Nonequilibrium physics in biology

Life is characterized by a myriad of complex dynamic processes allowing organisms to grow, reproduce, and evolve. Physical approaches for describing systems out of thermodynamic equilibrium have been increasingly applied to living systems, which often exhibit phenomena not found in those traditionally studied in physics. Spectacular advances in experimentation during the last decade or two, for example, in microscopy, single-cell dynamics, in the reconstruction of subcellular and multicellular systems outside of living organisms, and in high throughput data acquisition, have yielded an unprecedented wealth of data on cell dynamics, genetic regulation, and organismal development. These data have motivated the development and refinement of concepts and tools to dissect the physical mechanisms underlying biological processes. Notably, landscape and flux theory as well as active hydrodynamic gel theory have proven useful in this endeavor.

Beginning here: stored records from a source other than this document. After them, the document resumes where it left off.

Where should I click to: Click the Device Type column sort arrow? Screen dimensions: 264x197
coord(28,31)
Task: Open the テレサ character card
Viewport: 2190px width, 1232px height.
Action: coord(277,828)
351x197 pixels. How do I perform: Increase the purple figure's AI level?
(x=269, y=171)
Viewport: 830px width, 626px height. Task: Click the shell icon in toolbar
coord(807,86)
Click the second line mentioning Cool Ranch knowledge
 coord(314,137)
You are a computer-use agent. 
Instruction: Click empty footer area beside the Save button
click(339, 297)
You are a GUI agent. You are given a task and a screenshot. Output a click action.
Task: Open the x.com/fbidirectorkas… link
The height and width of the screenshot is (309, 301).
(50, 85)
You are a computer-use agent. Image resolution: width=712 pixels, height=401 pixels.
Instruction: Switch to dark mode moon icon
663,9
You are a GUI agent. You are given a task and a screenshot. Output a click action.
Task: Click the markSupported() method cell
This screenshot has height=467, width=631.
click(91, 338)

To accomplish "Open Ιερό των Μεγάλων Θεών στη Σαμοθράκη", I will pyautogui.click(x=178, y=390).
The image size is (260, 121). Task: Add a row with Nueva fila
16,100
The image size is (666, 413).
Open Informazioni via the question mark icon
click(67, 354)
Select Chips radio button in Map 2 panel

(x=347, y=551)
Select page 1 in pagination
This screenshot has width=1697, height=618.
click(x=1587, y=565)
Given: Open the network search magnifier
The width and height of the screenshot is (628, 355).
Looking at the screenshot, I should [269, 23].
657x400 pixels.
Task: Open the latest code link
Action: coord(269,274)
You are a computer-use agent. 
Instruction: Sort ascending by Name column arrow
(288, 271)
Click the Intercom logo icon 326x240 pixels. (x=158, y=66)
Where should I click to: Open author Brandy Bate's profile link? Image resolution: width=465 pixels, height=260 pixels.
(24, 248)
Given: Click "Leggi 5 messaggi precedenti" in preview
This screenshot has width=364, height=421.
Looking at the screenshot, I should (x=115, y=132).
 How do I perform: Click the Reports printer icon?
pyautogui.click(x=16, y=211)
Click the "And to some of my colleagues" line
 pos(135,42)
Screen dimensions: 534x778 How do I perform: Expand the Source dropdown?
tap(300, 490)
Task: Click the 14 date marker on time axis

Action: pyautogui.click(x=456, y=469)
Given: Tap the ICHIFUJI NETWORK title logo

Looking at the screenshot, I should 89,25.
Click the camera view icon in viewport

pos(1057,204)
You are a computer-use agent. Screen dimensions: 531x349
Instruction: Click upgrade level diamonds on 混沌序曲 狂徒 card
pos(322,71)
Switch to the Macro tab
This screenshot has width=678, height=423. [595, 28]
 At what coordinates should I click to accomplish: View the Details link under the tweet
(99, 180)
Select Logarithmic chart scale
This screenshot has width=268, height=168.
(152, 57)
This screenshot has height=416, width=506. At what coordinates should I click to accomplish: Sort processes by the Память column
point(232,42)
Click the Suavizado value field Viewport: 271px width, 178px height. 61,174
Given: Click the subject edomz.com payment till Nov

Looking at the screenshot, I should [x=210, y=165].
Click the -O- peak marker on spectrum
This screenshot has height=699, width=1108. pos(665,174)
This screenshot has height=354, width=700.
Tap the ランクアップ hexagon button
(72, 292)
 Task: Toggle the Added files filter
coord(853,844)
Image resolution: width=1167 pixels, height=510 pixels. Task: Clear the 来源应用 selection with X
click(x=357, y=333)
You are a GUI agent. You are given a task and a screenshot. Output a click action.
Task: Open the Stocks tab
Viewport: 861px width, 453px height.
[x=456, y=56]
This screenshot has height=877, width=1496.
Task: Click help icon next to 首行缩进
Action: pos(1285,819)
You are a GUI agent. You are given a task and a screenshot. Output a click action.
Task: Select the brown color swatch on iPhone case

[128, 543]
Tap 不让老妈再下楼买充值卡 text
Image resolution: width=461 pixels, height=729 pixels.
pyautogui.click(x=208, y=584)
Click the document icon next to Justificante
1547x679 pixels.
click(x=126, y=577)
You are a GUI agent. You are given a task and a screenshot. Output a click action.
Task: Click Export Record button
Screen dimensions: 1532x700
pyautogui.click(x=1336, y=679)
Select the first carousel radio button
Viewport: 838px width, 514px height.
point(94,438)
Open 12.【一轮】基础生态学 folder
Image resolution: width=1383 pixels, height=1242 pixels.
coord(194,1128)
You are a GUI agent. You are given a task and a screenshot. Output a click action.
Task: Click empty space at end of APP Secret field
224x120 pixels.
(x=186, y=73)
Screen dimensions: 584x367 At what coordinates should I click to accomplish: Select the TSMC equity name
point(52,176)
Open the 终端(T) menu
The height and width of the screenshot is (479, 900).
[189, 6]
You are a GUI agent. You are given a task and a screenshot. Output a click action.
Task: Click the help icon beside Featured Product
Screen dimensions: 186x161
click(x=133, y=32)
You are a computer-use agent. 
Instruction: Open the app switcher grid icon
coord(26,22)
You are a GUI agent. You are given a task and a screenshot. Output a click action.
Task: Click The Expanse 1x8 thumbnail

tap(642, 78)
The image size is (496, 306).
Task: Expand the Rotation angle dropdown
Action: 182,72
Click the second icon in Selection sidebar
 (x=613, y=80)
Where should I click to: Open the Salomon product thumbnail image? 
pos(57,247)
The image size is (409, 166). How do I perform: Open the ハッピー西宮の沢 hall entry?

Together with concepts and tools developed in other areas of nonequilibrium physics, significant progress has been made in unraveling the principles underlying efficient energy transport in photosynthesis, cellular regulatory networks, cellular movements and organization, embryonic development and cancer, neural network dynamics, population dynamics and ecology, as well as aging, immune responses, and evolution. Here recent advances in nonequilibrium physics are reviewd and their application to biological systems is surveyed. Many of these results are expected to be important cornerstones as the field continues to build our understanding of life.